Holmes, Oliver Wendell, 1841–1935, American jurist, associate justice of the U.S. Supreme Court (1902–32), b. Boston; son of the writer Oliver Wendell Holmes. He served (1861–64) with distinction in the Civil War, took a law degree at Harvard (1866), and began practice in Boston in 1867. Holmes taught (1870–73) constitutional law and jurisprudence at Harvard while editing the American Law Review and the 12th edition (1873) of Kent's Commentaries. In 1880, Holmes delivered a series of lectures on common law at the Lowell Institute. In them he attacked prevailing views of jurisprudence and proposed new conceptions of the origin and nature of law. He maintained that the law could be understood only as a response to the needs of the society it regulated, and that it was useless to consider it merely a body of rules developed logically by legal theorists. With the publication of the Lowell lectures in 1881, Holmes achieved international recognition. He became (1882) professor of law at Harvard and several months later was appointed to the Massachusetts supreme judicial court. There he served for 20 years, becoming chief justice in 1899. He was appointed to the U.S. Supreme Court by President Theodore Roosevelt in 1902.

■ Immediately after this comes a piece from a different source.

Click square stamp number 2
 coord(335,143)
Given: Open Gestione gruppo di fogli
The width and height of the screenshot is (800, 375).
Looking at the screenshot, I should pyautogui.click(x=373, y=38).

The canons of Holmes's judicial faith were strict and demanding. He preached “judicial restraint” and firmly believed that popular majorities through their elected representatives should not have their will thwarted capriciously; when his colleagues on the court nullified social legislation—e.g., minimum wage and hour laws—as unconstitutional, Holmes vigorously objected. From his eloquent opinions in these cases he came to be regarded as the Great Dissenter. In cases dealing with free speech, however, Holmes felt it necessary for the judge to loose the bonds of restraint and prevent legislatures from assuming censorious powers. In defense of the First Amendment, he developed the “clear and present danger” rule, which allows for restrictions only when the public interest is faced with immediate threat. Set forth in the Abrams and Gitlow cases in dissenting opinions, the rule was generally accepted by the Supreme Court. Holmes's published works include The Common Law (1881), Speeches (1891, 1913), and Collected Legal Papers (1920).
See biographies by M. D. Howe (2 vol., 1957–63), S. Bent (1932, repr. 1969), and S. Budiansky (2019); S. J. Konefsky, The Legacy of Holmes and Brandeis (1956, repr. 1974); F. Frankfurter, Mr. Justice Holmes and the Supreme Court (2d ed. 1961); A. W. Alschuler, Law without Values: The Life, Work, and Legacy of Justice Holmes (2000); T. Healy, The Great Dissent (2013).